The record is dominated by a single, well-documented set of conduct failures rather than by any constitutional or violence-adjacent severity. The 2020 House Ethics reprimand, 11 admitted counts, a "clear pattern of indifference," misuse of official office resources, false financial disclosures, and misleading of investigators to run out the clock, is exactly the kind of officeholder-trust breach the standard exists to weigh, and it pulls integrity (M01), fiduciary (M06), enrichment (M11), disclosure (M12), and candor (M13) low. Mitigating it: the matter was resolved through the institution's own process, the fines were paid, he did not sign the Texas v. PA amicus, and he shows genuine substantive engagement on fiscal policy.
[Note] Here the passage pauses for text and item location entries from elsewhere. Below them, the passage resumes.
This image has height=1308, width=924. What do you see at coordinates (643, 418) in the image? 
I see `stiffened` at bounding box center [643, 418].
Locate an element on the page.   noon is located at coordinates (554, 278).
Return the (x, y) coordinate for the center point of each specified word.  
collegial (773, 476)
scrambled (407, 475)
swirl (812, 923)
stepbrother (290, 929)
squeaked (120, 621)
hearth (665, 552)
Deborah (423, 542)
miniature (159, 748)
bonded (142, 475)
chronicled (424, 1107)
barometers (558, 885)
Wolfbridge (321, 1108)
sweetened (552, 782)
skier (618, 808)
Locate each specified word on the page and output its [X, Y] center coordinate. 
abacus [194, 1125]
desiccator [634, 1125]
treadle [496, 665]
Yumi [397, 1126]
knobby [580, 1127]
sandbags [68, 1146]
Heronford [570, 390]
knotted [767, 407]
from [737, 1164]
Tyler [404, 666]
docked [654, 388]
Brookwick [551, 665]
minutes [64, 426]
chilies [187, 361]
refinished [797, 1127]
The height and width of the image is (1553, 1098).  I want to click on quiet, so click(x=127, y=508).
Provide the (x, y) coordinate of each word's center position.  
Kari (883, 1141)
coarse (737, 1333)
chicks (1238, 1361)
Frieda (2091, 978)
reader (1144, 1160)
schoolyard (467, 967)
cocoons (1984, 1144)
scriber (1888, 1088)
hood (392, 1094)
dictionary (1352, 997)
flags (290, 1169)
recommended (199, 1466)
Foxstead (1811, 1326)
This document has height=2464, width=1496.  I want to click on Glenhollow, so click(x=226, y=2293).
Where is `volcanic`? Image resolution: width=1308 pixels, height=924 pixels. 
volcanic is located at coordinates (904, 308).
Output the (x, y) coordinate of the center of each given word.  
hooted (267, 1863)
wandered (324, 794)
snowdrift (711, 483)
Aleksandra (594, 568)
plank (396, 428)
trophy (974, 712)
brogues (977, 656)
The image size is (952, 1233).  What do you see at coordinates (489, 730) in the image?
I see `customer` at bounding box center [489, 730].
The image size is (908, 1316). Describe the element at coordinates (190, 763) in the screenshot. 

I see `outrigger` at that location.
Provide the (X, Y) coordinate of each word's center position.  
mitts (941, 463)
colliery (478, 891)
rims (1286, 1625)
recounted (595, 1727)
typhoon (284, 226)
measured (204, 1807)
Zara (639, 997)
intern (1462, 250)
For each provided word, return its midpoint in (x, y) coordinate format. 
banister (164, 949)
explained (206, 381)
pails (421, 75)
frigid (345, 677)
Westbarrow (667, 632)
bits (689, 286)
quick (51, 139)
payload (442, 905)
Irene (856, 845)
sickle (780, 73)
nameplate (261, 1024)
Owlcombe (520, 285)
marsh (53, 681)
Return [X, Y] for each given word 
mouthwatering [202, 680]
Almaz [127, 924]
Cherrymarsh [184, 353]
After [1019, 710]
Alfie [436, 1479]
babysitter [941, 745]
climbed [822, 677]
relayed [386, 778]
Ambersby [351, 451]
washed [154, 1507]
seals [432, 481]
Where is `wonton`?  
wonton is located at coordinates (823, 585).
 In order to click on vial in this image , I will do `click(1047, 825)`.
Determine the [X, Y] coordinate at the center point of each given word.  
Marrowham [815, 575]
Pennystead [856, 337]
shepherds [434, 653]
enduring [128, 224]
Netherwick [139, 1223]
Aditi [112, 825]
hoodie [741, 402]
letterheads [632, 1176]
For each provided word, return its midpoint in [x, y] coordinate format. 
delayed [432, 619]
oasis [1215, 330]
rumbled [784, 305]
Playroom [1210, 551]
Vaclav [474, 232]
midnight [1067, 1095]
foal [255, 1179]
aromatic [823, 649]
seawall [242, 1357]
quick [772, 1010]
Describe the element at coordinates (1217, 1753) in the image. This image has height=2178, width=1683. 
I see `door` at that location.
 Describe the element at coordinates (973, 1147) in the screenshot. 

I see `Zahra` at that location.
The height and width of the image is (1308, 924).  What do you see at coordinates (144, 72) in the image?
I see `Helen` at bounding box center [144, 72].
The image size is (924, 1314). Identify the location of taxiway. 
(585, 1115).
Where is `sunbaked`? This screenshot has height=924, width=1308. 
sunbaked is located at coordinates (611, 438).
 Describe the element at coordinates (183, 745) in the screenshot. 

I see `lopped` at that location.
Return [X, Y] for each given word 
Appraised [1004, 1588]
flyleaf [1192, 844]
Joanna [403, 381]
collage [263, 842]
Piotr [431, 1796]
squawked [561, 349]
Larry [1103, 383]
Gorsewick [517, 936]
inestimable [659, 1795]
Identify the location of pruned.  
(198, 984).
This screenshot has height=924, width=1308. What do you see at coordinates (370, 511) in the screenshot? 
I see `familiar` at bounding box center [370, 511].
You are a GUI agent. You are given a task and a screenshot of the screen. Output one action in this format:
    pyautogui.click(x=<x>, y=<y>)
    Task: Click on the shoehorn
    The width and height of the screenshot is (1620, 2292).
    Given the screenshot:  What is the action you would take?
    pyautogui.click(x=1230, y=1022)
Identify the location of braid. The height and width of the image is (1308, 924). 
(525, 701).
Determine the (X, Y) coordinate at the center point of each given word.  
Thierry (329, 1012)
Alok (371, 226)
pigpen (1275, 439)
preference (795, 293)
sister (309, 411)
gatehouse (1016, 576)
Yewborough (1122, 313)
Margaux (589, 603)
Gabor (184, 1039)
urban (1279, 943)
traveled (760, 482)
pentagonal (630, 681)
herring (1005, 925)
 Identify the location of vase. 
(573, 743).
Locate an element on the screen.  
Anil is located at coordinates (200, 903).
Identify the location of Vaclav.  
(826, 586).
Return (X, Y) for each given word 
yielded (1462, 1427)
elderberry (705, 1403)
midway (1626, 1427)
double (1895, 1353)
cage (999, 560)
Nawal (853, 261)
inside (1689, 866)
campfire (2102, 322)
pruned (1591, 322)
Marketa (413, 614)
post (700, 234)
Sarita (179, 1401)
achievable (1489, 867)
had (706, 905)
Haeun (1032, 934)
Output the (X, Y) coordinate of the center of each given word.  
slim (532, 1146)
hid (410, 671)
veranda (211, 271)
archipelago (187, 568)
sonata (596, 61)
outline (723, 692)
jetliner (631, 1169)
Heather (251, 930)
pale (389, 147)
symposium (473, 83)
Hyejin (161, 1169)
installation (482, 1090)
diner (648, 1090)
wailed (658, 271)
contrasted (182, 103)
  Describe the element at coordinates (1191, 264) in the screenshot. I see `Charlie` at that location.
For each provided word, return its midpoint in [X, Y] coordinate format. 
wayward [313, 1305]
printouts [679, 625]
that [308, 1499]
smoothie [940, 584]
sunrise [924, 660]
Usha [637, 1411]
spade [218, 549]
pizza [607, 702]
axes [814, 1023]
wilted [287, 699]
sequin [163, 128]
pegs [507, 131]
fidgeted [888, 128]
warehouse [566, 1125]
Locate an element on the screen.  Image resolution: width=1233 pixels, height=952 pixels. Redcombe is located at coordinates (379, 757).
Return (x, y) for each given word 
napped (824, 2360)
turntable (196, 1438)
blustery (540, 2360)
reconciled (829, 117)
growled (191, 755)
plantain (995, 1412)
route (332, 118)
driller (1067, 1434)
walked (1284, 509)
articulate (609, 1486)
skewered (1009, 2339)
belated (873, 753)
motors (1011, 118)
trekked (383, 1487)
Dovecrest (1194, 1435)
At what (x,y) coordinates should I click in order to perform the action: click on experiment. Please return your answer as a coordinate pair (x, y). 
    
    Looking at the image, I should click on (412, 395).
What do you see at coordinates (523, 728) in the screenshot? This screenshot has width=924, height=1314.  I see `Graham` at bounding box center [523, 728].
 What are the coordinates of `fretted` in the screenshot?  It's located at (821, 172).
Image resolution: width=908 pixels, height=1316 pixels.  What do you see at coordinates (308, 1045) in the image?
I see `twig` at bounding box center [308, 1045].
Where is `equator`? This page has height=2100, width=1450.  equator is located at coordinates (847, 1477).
The honest result is a below-the-bar record on conduct grounds, with no capping flag, a fitness shortfall driven by character and stewardship, not by an assault on the constitutional order.

8. Sources & Where To Look Deeper

Tier 1 (primary): House Committee on Ethics, H. Rept. 116-465 (2020) · Congress.gov member profile / committee report · Texas v. Pennsylvania amicus (126 Reps), signatory cross-check

Tier 2: Roll Call, Ethics reprimand coverage · Lugar Center / McCourt Bipartisan Index · PolitiFact, 11 counts / $175K fine summary

Research links: Congress.gov member profile · Ballotpedia · House Ethics Committee report (H. Rept. 116-465) · GovTrack · Wikipedia

Scores derive from the fixed Constitutional Weight Schedule. The bar does not move. Conduct, not party.